Всё снова плывет перед глазами, волна смывает их постройки, прохладный песок обнимает ступни, как обнимал когда-то и где-то далеко, где всё было иным и дружелюбным — и под ногами у нее мозаика. Петух и черепаха смотрят друг на друга то ли с враждебностью, то ли с горячим интересом. И словно не замечают ее. Но глаза всех, кто собрался на богослужение, прикованы к ней…

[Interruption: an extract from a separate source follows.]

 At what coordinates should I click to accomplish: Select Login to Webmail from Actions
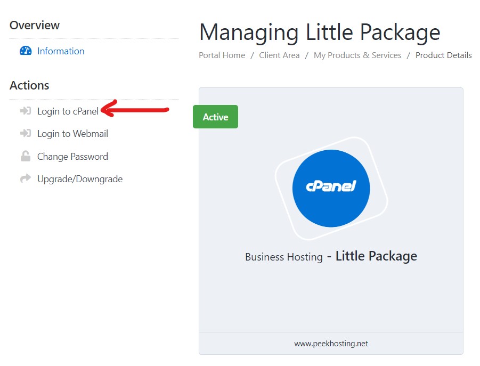click(x=72, y=134)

— Воспоем Господа, — только что торжественно произнес епископ, и она… она запела. Это был ее любимый псалом — про душу, которая благословляет Господа, и недуги, которые исцеляет он, и про юность, которая обновится, как у орла. Это было немного непонятно: разве у орлов обновляется юность? — но именно эта непонятность и была, может быть, притягательней всего в этом псалме. Встрепенуться, сбросить эти заскорузлые тяжеленные перья, ударить легкими крыльями и взмыть в глубокое небо юности…
Она пела, как певала в прежнем своем селении, когда христиане собирались на молитву, и как пела сейчас ее душа. Но прежде, чем прозвучали слова про орла и юность, она заметила обращенные к ней глаза всех, всех, кто только был в здании. В них читалось изумление и порой интерес: как это, что это, неужели можно просто взять и запеть?

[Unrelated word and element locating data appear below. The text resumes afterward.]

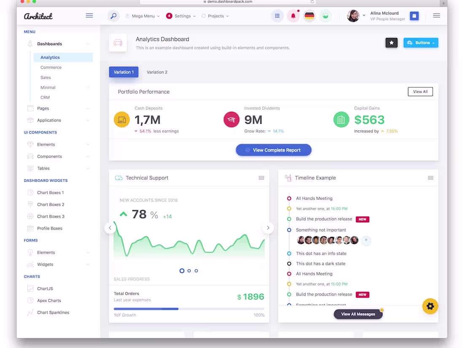Click the notifications bell icon
464x348 pixels.
pos(293,16)
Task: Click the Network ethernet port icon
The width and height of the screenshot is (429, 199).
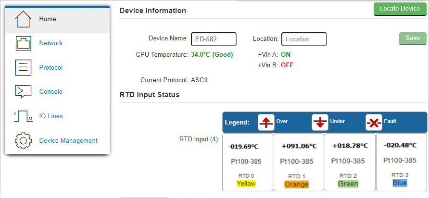Action: coord(23,43)
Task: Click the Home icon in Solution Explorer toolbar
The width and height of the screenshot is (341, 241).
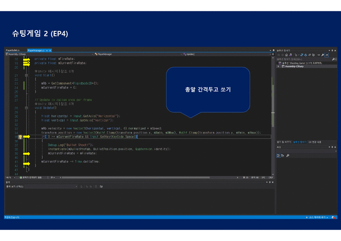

Ее никто не прервал, только собственное горло ей изменило — сжалось, как будто кто-то его душил. Три или четыре других голоса, мужских, затянули совсем другой какой-то псалом, но она его уже не слышала, — а до конца богослужения смотрела на петуха и черепаху, черепаху и петуха. Они, впрочем, тоже выглядели так, словно осуждали ее.